◆ **WHAT THE EXERCISE ASKS**: Quote the lines below from the one containing "The height and" to the final line, both ends included; exclude the pictures.

═══ SOURCE MATERIAL ═══

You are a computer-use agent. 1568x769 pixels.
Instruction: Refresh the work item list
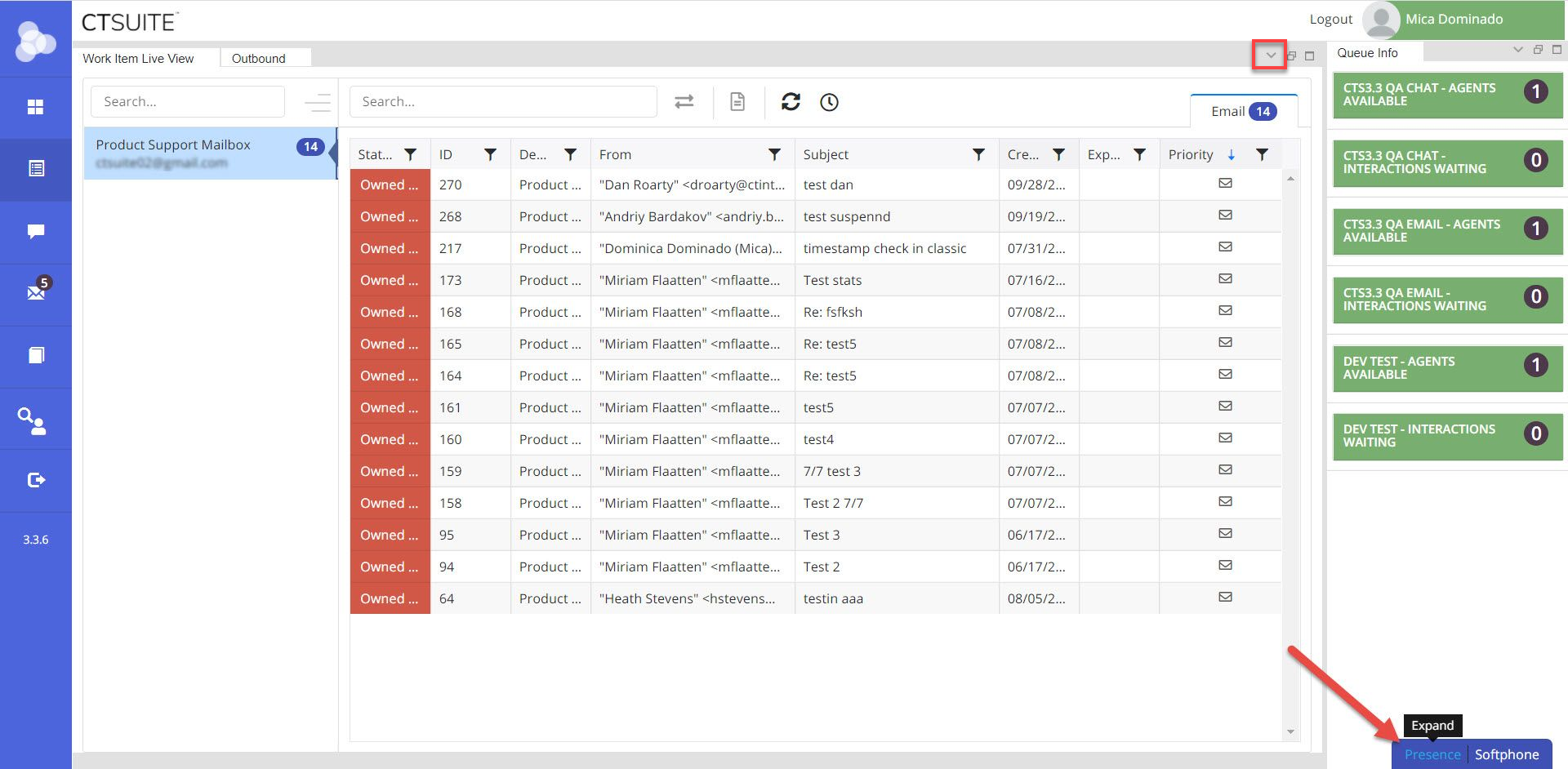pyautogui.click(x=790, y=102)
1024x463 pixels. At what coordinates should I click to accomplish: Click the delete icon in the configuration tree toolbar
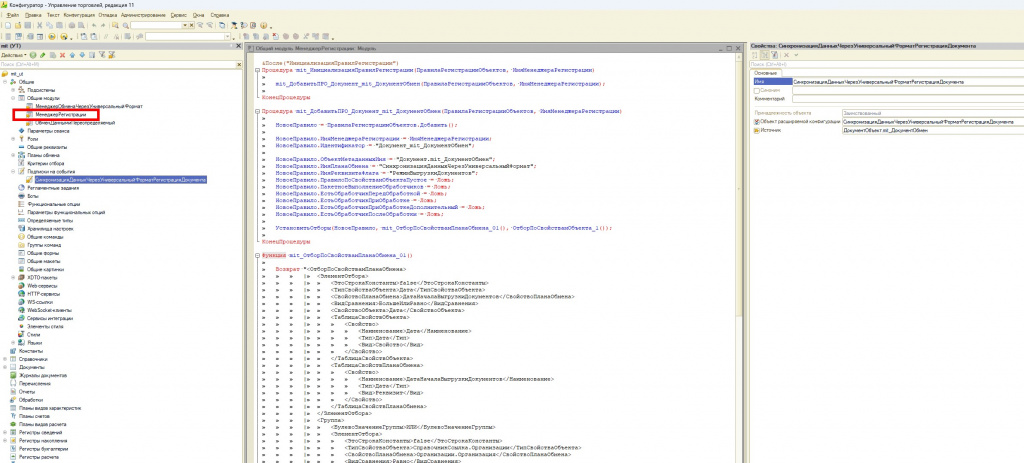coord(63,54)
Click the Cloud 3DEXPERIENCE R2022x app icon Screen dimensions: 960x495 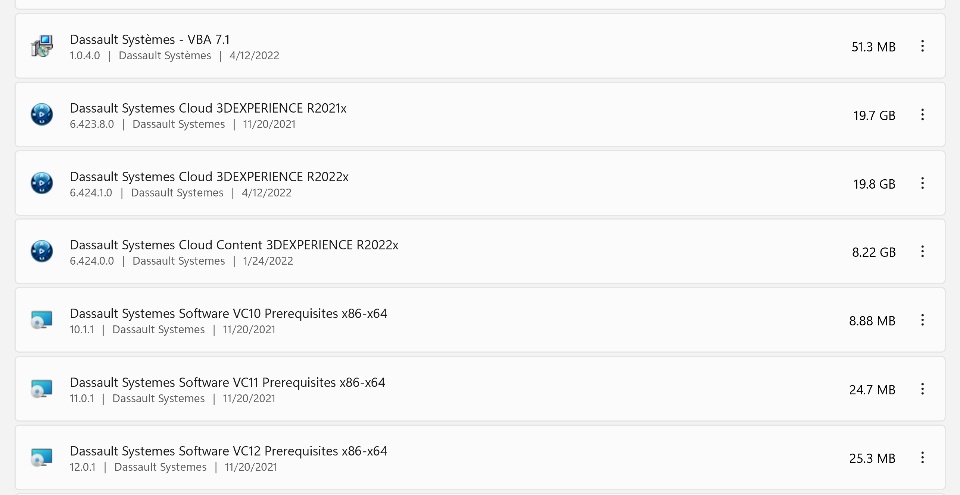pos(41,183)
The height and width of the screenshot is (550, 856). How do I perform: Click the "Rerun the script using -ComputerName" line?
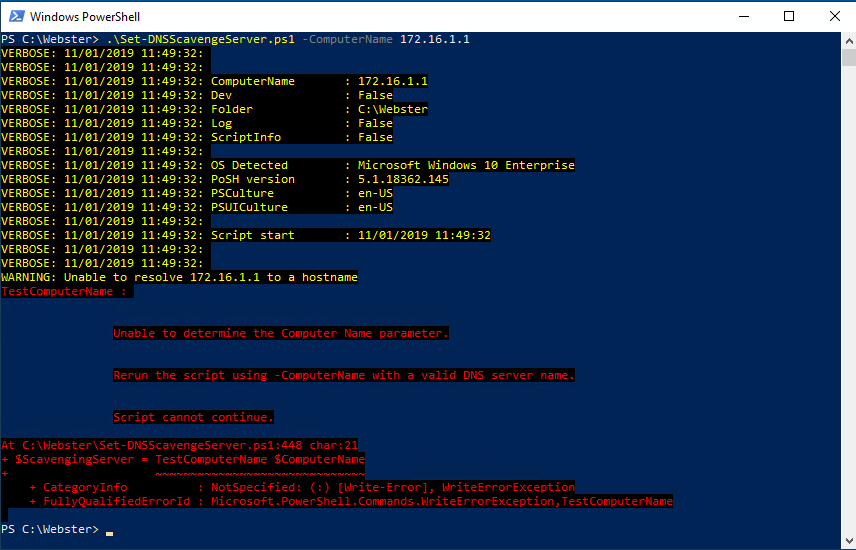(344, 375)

═══

◆ **OUTPUT FOR THIS TASK**:
The height and width of the screenshot is (550, 856). How do I perform: Click the "Rerun the script using -ComputerName" line?
(344, 375)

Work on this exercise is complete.